▶ TESTO DA LEGGERE
Di che vi stupite? Il doppio mandato conferma la regola: Conte governa i Cinquestelle come governava l’Italia

Categoria: Italia

Dopo aver ripetuto mille volte ai parlamentari, fino a due giorni fa, che avrebbe trovato «una soluzione», senza mai dire quale, alla fine li ha lasciati a casa, ma con molti elogi

Francesco Cundari 30.7.2022 linkiesta.it lett3’

Da quando è diventato leader del Movimento 5 stelle, Giuseppe Conte ha passato gran parte del suo non poco tempo libero assicurando ai parlamentari, e in particolare a quelli che si erano schierati al suo fianco nelle numerose diatribe interne, che sulla questione del doppio mandato avrebbe trovato «una soluzione». Ciclicamente, ogniqualvolta Beppe Grillo confermava o faceva filtrare l’intenzione di tenere fermo il principio e non accettare deroghe, l’ex punto di riferimento fortissimo di tutti i progressisti non si scomponeva, faceva la faccia di chi la sa lunga e ripeteva ai suoi seguaci, comprensibilmente sempre più nervosi, che non c’era motivo di agitarsi. E passava oltre, lasciando il problema irrisolto, fermissimamente deciso a non occuparsene affatto fino a quando non si fosse risolto da sé.

▶ DATI ESTRATTI
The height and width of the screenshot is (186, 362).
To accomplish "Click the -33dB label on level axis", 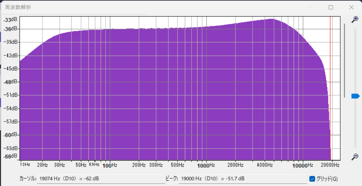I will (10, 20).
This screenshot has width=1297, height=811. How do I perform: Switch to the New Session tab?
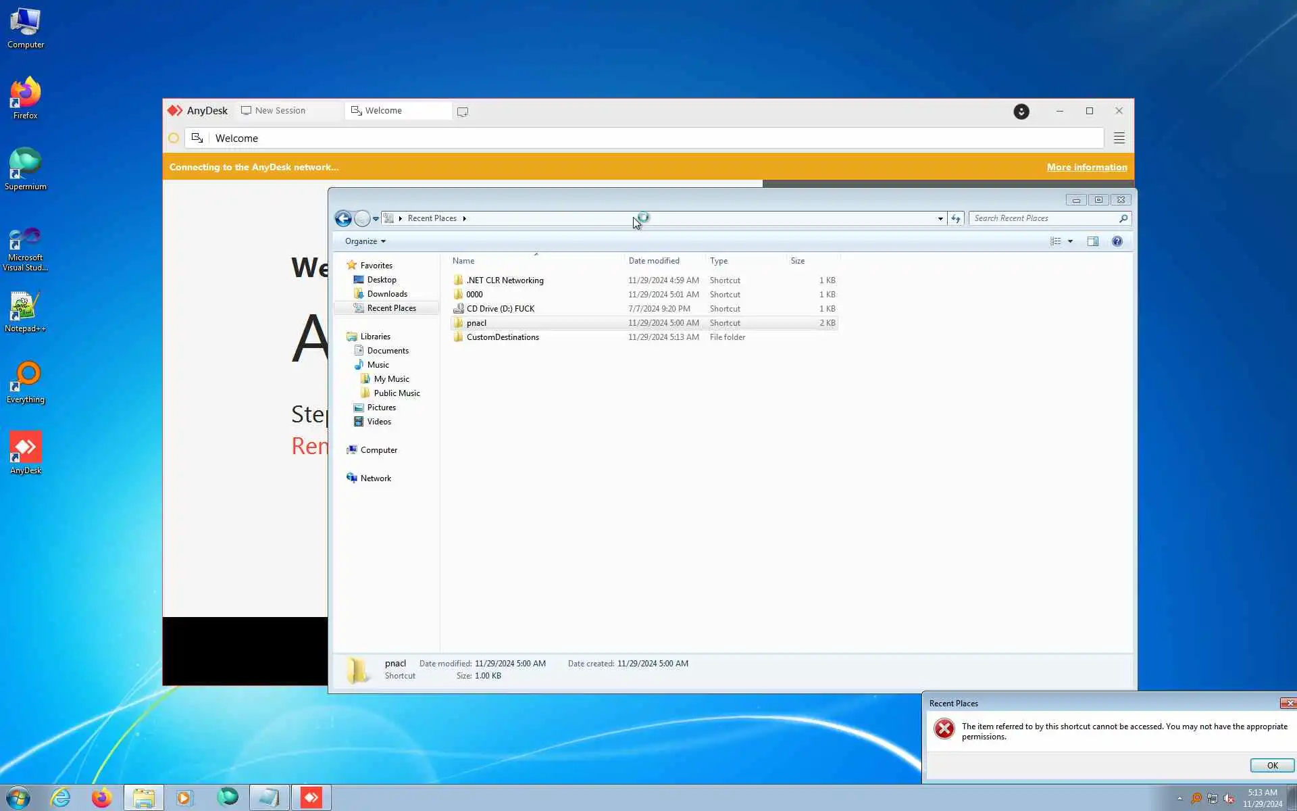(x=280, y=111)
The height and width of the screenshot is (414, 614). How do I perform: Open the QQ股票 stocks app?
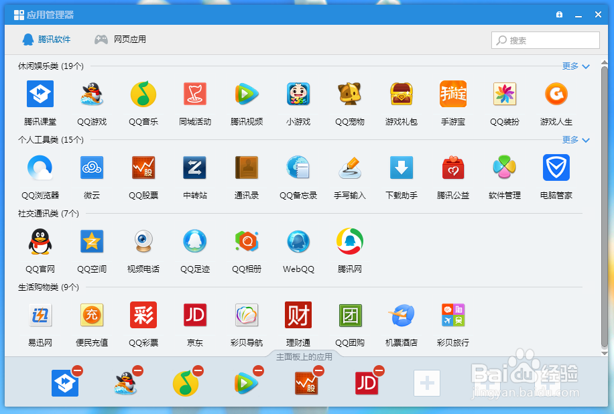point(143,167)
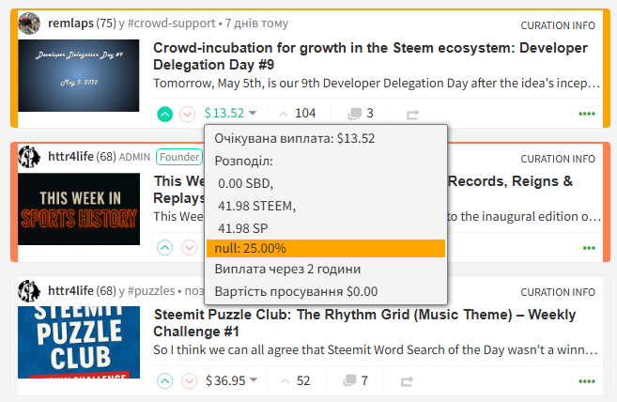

▶ COSA FARE
1. Quali persone vengono nominate per nome nell'articolo su Conte e il doppio mandato, autore compreso?
2. Prosegui l'articolo su Conte e il doppio mandato a partire dall'ultima frase riportata.
Per svolgere i compiti non occorre consultare le righe.

▶ SOLUZIONI
1. Giuseppe Conte, Beppe Grillo, Francesco Cundari

2.
Queste le sue parole di giovedì – appena due giorni fa – riportate dall’Ansa: «Se io e Grillo abbiamo risolto la questione del doppio mandato? Stiamo discutendo in queste ore e risolveremo entro questa settimana sulle modalità anche per valorizzare esperienze e competenze». La «soluzione» tante volte annunciata è stata resa nota ieri: resta la regola del doppio mandato. Lo ha confermato lo stesso Conte in un post su Facebook, che comincia così: «Alle prossime elezioni politiche non troverete, tra i candidati del M5S, chi ha già svolto due mandati». Semplice e chiaro, per una volta. Ma il passaggio più bello arriva qualche riga dopo: «Lasciando il seggio non potranno più fregiarsi del titolo formale di “onorevoli”. Ma per noi, per la parte sana del Paese, saranno più che “onorevoli”. Stanno compiendo una rivoluzione che nessuna forza politica ha mai avuto il coraggio neppure di pensare».

Portato istintivamente a solidarizzare sempre con le vittime, devo ammettere che nel caso dei «più che onorevoli» faccio fatica. Non solo perché la fregatura era evidente sin dal principio, perché di fronte a uno che dice chiaro e tondo di non volerti ricandidare e a un altro che risponde di voler trovare «una soluzione», è ovvio chi dei due ti sta prendendo in giro. Ma anche perché, non fosse stata sufficiente la cristallina chiarezza del suddetto scambio, c’erano alcune tonnellate di precedenti.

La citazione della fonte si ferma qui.